冷驀非臉色慘白,腿上的傷口估計又受到了二次創傷,之前綁著的紗布都滲出了血,看來得趕緊給他止血,換個紗布,萬一粘黏上去,到時候換藥肯定痛死。

如此想著,柏財用手電筒照了一下周圍的環境,一看,他臉色慘白。因為此時他們所處的空間已經縮小為之前的一半,他們現在待的這個地方,上方是一個鋼構的板架支撐著。假如剛才不是冷驀非抱著自己滾到這邊,恐怕自己早已經被壓在了這些廢渣之下。

用手電筒查看了一下頭頂,那鋼板很是堅固,沒有一絲斷裂。
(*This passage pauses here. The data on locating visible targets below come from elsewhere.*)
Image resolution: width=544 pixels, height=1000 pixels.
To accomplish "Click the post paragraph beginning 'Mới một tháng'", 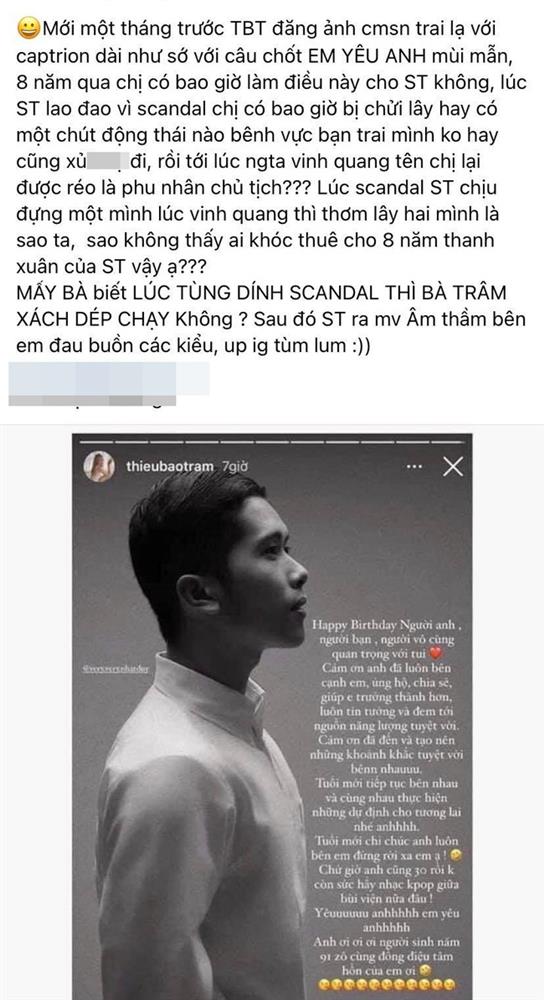I will coord(268,172).
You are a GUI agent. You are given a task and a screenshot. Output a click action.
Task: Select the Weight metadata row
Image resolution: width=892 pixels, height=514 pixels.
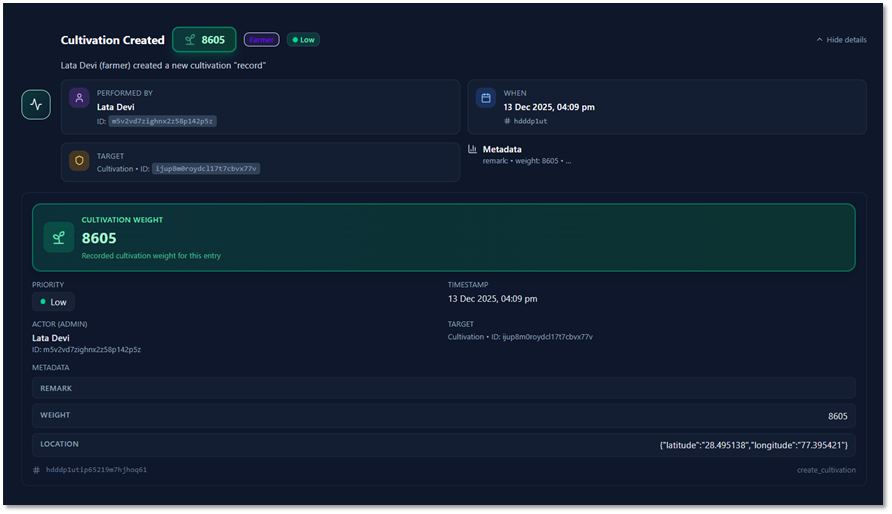click(443, 415)
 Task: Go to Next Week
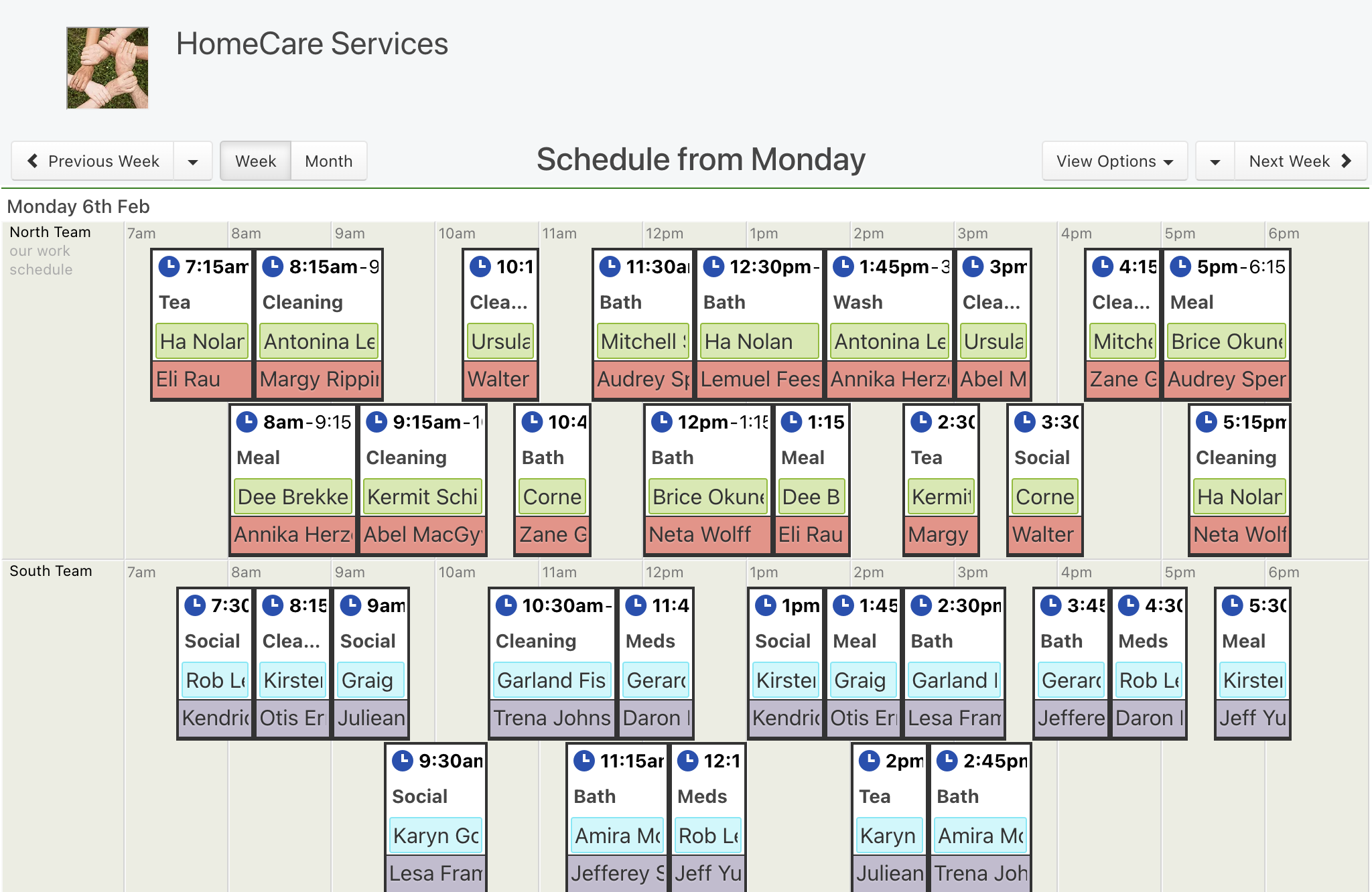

於是柏財將周圍的碎石清理了一下,將冷驀非稍微移動了個位置,讓他躺得更舒適,解開他左腿處被血浸濕的紗布,蘸了一點點水,稍稍清理了一下傷口周圍,柏財又灑了一些雲南白藥粉,再用幹凈的紗布包好。又回頭在醫藥箱裏找了消炎的藥給冷驀非餵了下去。

怕電用完了,柏財關掉了手電筒。然後,是死寂,是無盡的黑暗。

突然,“嘀嗒、嘀嗒”的聲音清晰地響了起來。“是水滴的聲音!”柏財一驚,起身開始尋找,終於在一處墻角發現了從上面正在往下滴的水滴。柏財順手在墻面一摸,觸手一片冰寒,而且有微微的水意。想來應該是上面滲下來的水。

柏財有些擔憂,水滴石穿,別等會這水要是在他們這個地方積蓄起來,那就只有死路一條了。

驀地,冷驀非的呼吸卻一下子急促起來,接著竟是痛苦的□。柏財趕緊回到冷驀非的身邊,觸手的全是一片片滾燙!

“怎麽辦,發燒了!”柏財一下子緊張了起來!

“冷……“冷驀非接著就全身顫抖起來。柏財趕緊將自己的上衣都脫了下來,蓋在冷驀非的身上,可是沒有一絲好轉,冷驀非還是直哆嗦。

柏財將自己的軍用襯衫用嘴撕掉一片,倒了一點水,放在冷驀非的額頭,可是轉瞬,連襯衫布都捂熱了。

來的路上,柏財接受過簡單的急救知識培訓,像冷驀非這樣因為受傷而發燒,必須趕緊降溫。